Thanks guys! Would you recommend clearing the ground in spots to simulate areas where the geese are feeding?


----------



## nodakoutdoors.com (Feb 27, 2002)

I usually take my foot and scrap the ground in front of the decoy to simulate a bird feeding. Works for me.


----------



## nodakoutdoors.com (Feb 27, 2002)

By the way, Mav and Maddy filled this morning so they'll normally come regardless.

Ah yes, real life examples at work.


----------



## tb (Jul 26, 2002)

I can hardly believe there's open water over there.


----------



## nodakoutdoors.com (Feb 27, 2002)

It maybe a new trend???

The birds rotate as they feed, always keeping birds on the roost and keeping the water open. You'd be surprised how many roosts still have birds doing this...even in the really cold temps.


----------



## Maverick (Mar 4, 2002)

I agree!!!They will come back....We made proof of that theory today! Although we only needed six, they didn't leave the water until 10:30am.
and seriously get some of that fake snow that you can spray on your blinds and you'll be VERY impressed with how well you will blend in!!!!

Mav....


----------



## FACE (Mar 10, 2003)

Already fake snowed the blind.. looks awesome!!! .97 cent a can at Wally-World and three work perfectly! Unfortunately there was not one bird in the sky!!! Set up at 11:30 and then drove two miles away where they roost and sure enough there were at least a thousand geese there so I went back to the blind from 1:00 till sunset and nothing at all! I called the folks who drove by the roost at 2:00 and they saw only five or six geese left on the pond! Where did they go? Does the new snowfall screw with them that much? Or do they know that I must be hunting in their field?!!!!!!

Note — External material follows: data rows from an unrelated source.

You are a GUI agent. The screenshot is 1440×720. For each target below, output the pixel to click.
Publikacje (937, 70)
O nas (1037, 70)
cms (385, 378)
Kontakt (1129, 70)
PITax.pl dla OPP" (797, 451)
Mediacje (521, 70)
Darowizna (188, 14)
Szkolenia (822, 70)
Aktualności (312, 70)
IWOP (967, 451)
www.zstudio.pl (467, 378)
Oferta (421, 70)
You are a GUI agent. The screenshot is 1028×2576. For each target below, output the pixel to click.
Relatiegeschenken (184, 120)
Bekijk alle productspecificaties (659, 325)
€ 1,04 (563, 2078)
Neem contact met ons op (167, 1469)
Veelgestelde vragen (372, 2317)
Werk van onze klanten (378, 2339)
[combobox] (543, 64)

With these kind of experiences, it's no wonder why I am grouse hunting tomorrow!!!!!!!!!!!!!!!
FACE


----------



## walker870 (Aug 25, 2003)

Just read Chris article on blinds and the Christmas tree snow. We have been using this for about two years now. I have tried everything to make our blinds look like snow for about five years. The $1.00 can of snow has worked the best. We will be hunting in the snow again in the morning in Minnesota. We have the same problem as some of you guys are talking about with the geese moving from field to field. We beleive that they are having trouble finding enough food in these fields, now that the snow covers is on them. Chris also made a very good point about moving the snow in front of your decoys to make them look like they are feeding and moving around in the field. This late season hunting can cause problems if you aren't moving around alot. We hunt one field one day and hunt another the next day. This is what the birds are doing so we are doing the same thing they are doing. We will be hunting areas so close to the Twin Cities that most people have not even looked at. You have do a lot of scouting. Finding the farmer who owns the land is a little bit easier here. The farms aren't as big as in ND. Saturday will be our second season which we can now shoot 5 geese per guy. They want us to help with the growing numbers. Then next week is the opening of the second season in Rochester,MN This roost has about 20,000 geese using the lake and gravel pit around Rochester. We do have great Goose hunting here but Duck hunting is still very poor during the year. I know the Nd crew would have great time down here from all the reading about the good goose hunts you guys have had this year.


----------



## FACE (Mar 10, 2003)

Walker

Be careful about hunting around Rochester! There limit is always two geese not five. I hunt west of Highway 57(five bird zone,Dec 6) by Mantorville and the geese seem to use any field within 16 square miles north of the roost. there is plenty of corn under the snow which is almost melted again so I think I will utilize a field in their direct path closer to the roosting pond and hopefully be able to suck them in!!! :lol:


----------